DATA SHOWN:
^^^^^^^^

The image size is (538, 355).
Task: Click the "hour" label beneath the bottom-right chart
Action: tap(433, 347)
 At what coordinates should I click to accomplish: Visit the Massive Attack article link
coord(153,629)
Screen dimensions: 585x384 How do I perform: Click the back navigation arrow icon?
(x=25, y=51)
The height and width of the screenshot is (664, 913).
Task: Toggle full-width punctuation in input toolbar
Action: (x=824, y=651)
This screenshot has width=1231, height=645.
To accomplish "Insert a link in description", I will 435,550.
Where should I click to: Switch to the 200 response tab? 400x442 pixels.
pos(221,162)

^^^^^^^^

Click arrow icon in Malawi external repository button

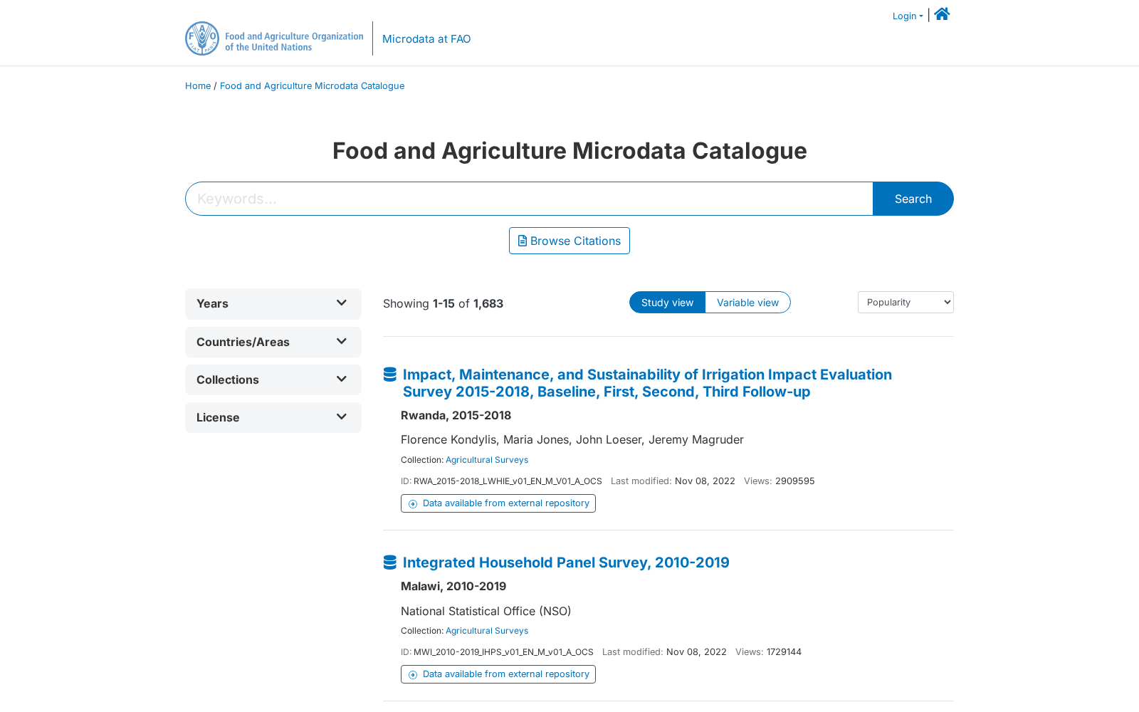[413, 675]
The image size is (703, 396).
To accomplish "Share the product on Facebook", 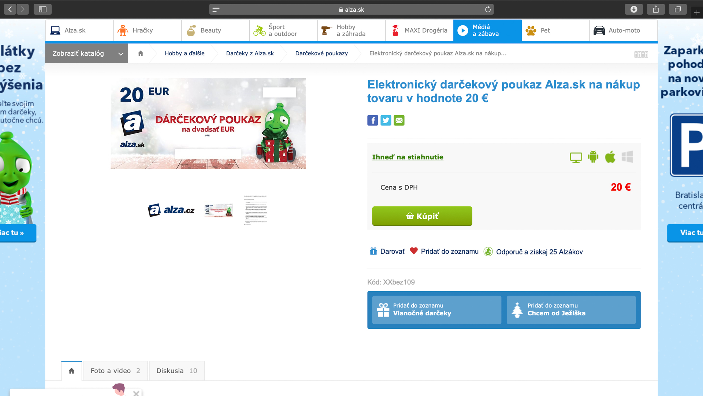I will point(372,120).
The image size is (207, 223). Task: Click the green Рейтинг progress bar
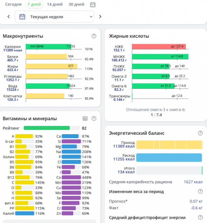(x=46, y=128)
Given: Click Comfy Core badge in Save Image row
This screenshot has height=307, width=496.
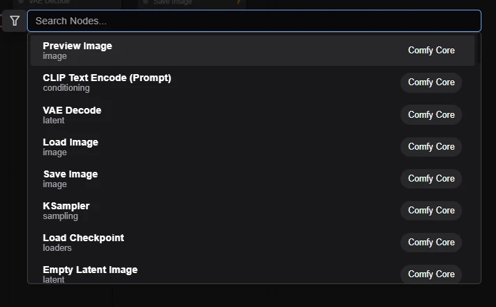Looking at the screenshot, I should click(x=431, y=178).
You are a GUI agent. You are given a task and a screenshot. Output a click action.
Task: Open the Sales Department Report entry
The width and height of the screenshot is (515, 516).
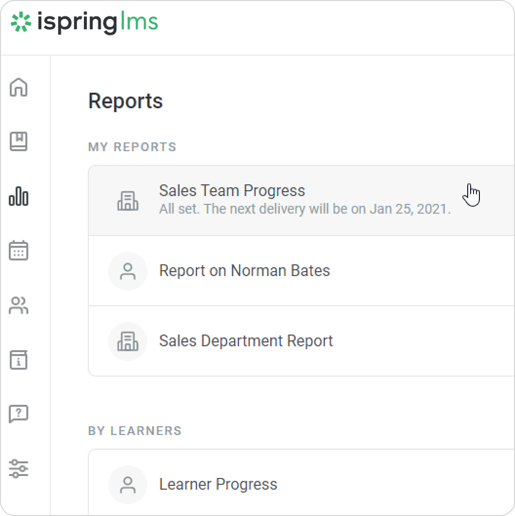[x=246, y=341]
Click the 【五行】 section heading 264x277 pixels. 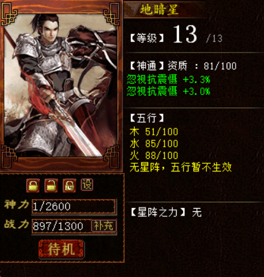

^^^^^^^^

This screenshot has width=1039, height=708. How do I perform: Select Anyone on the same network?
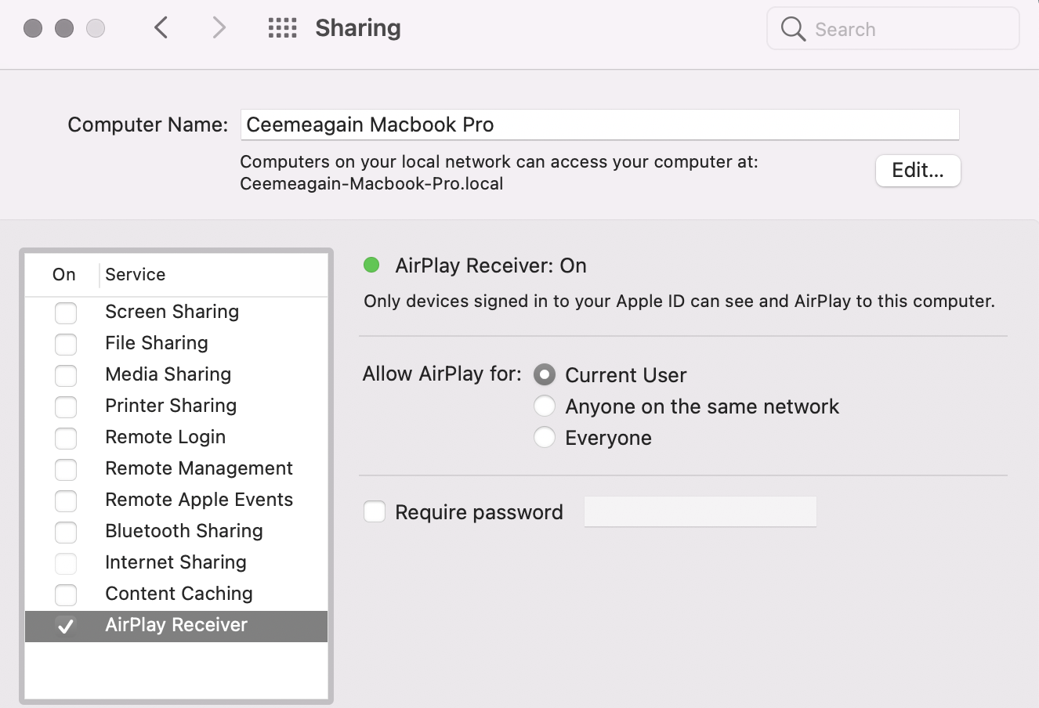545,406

^^^^^^^^

WHAT YOU ARE ASKED TO DO: Output exactly the lines above, from the line with "You are a GUI" to the line with "Click the 【五行】", both included; skip the pictures.

RESPONSE TO THIS TASK:
You are a GUI agent. You are given a task and a screenshot. Output a click action.
Task: Open the Sales Department Report entry
The width and height of the screenshot is (515, 516).
[x=246, y=341]
Click the 【五行】 section heading 264x277 pixels. 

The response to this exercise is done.